→ **Quoted text**

Update I've updated the code with maximum likelihood estimator as per @whuber suggestion. Minimizing sum of squares of differences between log theoretical probabilities and log frequencies though gives an answer would be a statistical procedure if it could be shown that it is some kind of M-estimator. Unfortunately I could not think of any which could give the same results.

Here is my attempt. I calculate logarithms of the frequencies and try to fit them to logarithms of theoretical probabilities given by this formula. The final result seems reasonable. Here is my code in R.

fr <- c(26486, 12053, 5052, 3033, 2536, 2391, 1444, 1220, 1152, 1039)

p <- fr/sum(fr)

lzipf <- function(s,N) -s*log(1:N)-log(sum(1/(1:N)^s))

opt.f <- function(s) sum((log(p)-lzipf(s,length(p)))^2)

opt <- optimize(opt.f,c(0.5,10))

> opt
$minimum
[1] 1.463946

$objective
[1] 0.1346248

The best quadratic fit then is $s=1.47$.

The maximum likelihood in R can be performed with mle function (from stats4 package), which helpfully calculates standard errors (if correct negative maximum likelihood function is supplied):

ll <- function(s) sum(fr*(s*log(1:10)+log(sum(1/(1:10)^s))))

fit <- mle(ll,start=list(s=1))

> summary(fit)
Maximum likelihood estimation

Call:
mle(minuslogl = ll, start = list(s = 1))

→ **Excerpted records**
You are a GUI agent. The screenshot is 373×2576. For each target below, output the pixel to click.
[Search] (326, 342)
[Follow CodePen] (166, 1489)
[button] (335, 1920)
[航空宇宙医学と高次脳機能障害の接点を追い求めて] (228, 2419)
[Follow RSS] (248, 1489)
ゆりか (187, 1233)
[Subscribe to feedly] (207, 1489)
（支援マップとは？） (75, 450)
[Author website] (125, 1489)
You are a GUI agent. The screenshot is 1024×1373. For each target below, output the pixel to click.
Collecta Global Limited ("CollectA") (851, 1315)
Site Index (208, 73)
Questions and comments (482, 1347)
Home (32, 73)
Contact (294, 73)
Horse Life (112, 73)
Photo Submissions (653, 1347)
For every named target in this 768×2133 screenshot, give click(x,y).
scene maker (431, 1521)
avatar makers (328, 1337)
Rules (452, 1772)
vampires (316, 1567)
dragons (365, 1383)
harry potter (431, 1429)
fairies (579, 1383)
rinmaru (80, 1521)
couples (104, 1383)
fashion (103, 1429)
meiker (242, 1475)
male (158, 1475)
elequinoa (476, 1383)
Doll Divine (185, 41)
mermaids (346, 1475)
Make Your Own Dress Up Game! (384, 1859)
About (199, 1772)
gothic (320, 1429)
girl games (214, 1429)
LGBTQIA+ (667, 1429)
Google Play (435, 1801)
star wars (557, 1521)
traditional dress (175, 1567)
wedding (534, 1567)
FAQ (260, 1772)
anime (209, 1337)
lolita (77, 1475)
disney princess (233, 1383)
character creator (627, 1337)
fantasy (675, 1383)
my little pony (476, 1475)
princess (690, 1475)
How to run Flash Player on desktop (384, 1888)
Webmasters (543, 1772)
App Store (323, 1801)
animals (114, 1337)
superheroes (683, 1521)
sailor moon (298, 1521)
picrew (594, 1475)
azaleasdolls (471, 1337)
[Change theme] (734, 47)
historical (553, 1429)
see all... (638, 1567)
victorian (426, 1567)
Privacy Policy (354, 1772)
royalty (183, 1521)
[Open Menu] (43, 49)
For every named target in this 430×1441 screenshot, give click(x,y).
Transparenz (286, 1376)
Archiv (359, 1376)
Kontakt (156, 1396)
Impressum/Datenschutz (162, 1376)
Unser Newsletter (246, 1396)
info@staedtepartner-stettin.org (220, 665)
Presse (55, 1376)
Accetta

→ **Parts of the exercise**
(a) In the post about fitting a Zipf distribution, which R function performs the maximum likelihood fit, and which package does it come from?
(b) Continue the post about fitting a Zipf distribution in R from where it stops.

→ **Task-by-task answers**
(a) The mle function from the stats4 package.

(b)
Coefficients:
  Estimate  Std. Error
s 1.451385 0.005715046

-2 log L: 188093.4

Here is the graph of the fit in log-log scale (again as @whuber suggested):

s.sq <- opt$minimum
s.ll <- coef(fit)

plot(1:10,p,log="xy")
lines(1:10,exp(lzipf(s.sq,10)),col=2)
lines(1:10,exp(lzipf(s.ll,10)),col=3)

Red line is sum of squares fit, green line is maximum-likelihood fit.

Log-log graph of fits

There's also an R package zipfR http://cran.r-project.org/web/packages/zipfR/index.html I haven't tried it though. — onestop, Feb 01 '11 at 14:51
@onestop, thanks for the link. It would be nice if someone would answer this question using this package. My solution definitely lacks depth, though it gives some kind of answer. — mpiktas, Feb 01 '11 at 15:09
(+1) You're really impressive. So many good contributions in so many different statistical fields! — chl, Feb 01 '11 at 22:22
@chl, thanks! I certainly feel that I am not the only one with such characteristics in this site though ;) — mpiktas, Feb 02 '11 at 07:37

Vladislavs Dovgalecs · Answer 3 · 2017-02-25T00:40:41.110

The Maximum Likelihood estimates are only point estimates of the parameter $s$. Extra effort is needed to find also the confidence interval of the estimate. The problem is that this interval is not probabilistic. One cannot say "the parameter value s=... is with probability of 95% in the range [...]".

One of the probabilistic programming languages such as PyMC3 make this estimation relatively straightforward. Other languages include Stan which has great features and supportive community.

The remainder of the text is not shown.